» **Aim of the task**
Copy out the entries word for word, from the line with "Given: Switch to the Git tab" through the end of the entries, both ends included. Leave the pictures out.

» **Extracted records**
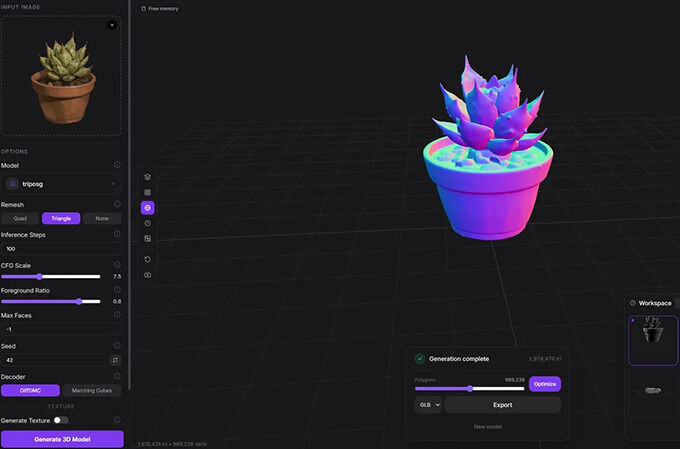Viewport: 680px width, 449px height.
Task: Click the info icon next to Model
Action: pyautogui.click(x=117, y=165)
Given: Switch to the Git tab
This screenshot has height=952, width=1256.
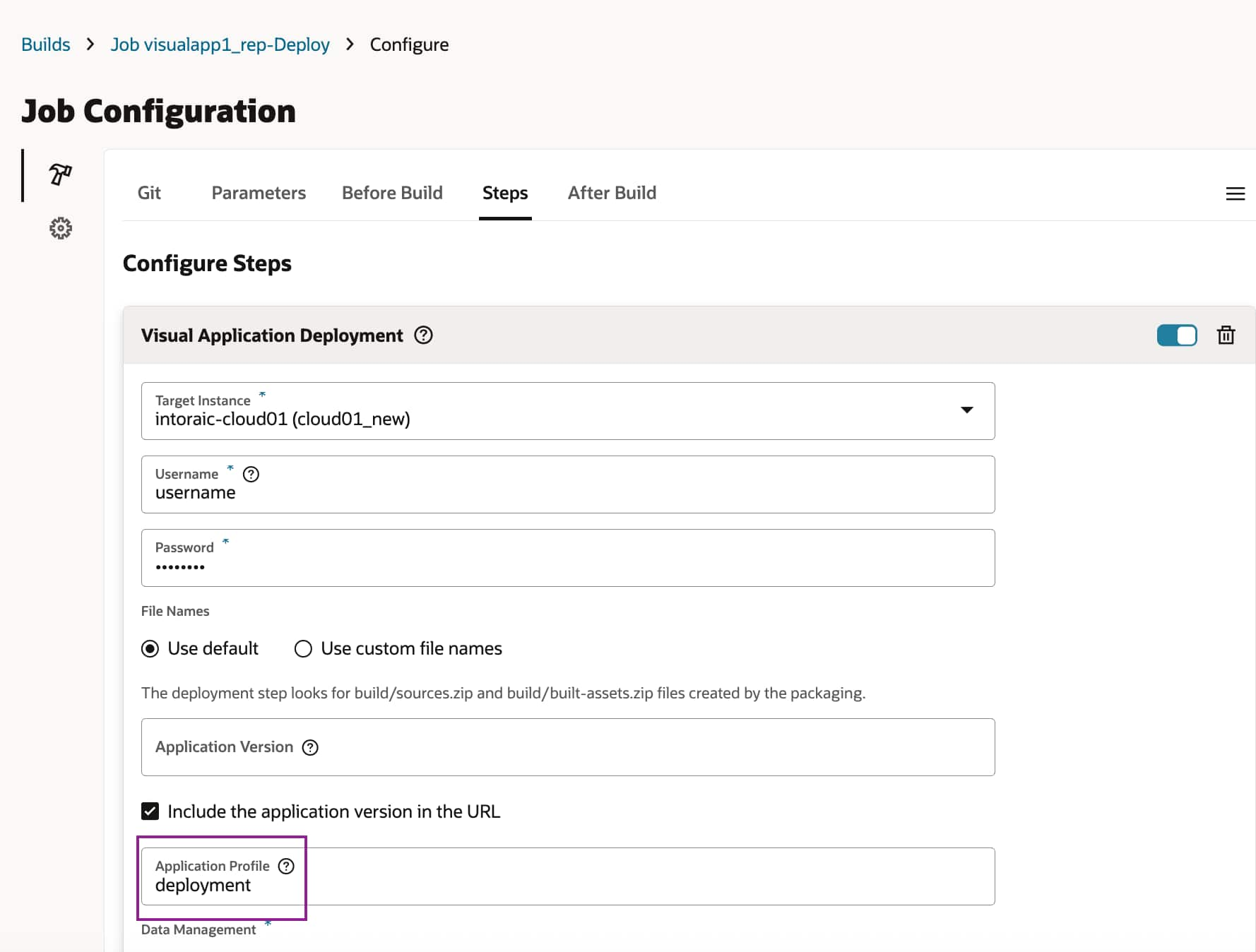Looking at the screenshot, I should click(x=149, y=193).
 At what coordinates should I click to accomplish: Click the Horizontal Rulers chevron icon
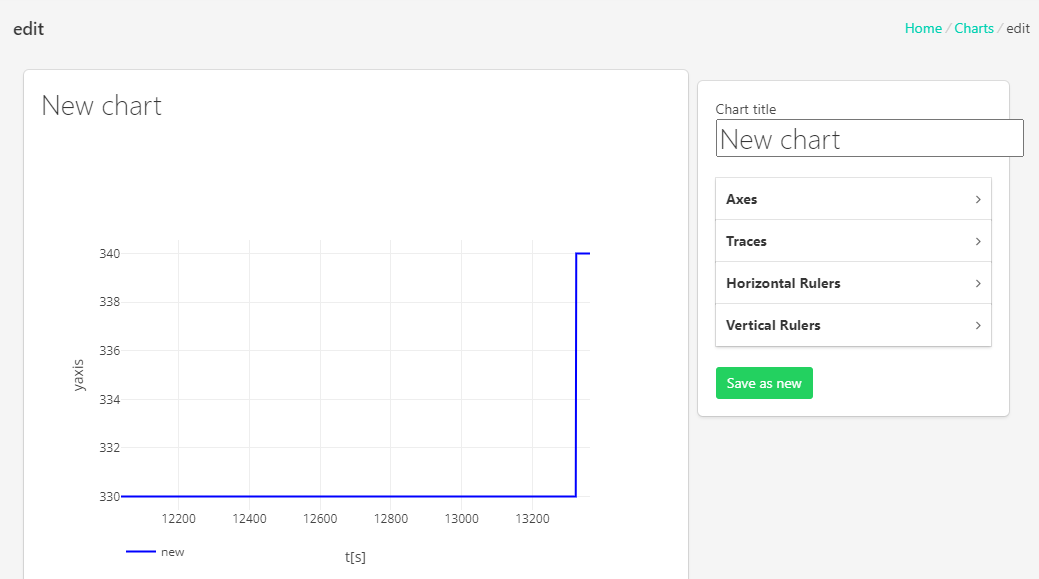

» **Output of the task**
Given: Switch to the Git tab
This screenshot has height=952, width=1256.
Looking at the screenshot, I should click(x=149, y=193).
 At what coordinates should I click to accomplish: Click the Horizontal Rulers chevron icon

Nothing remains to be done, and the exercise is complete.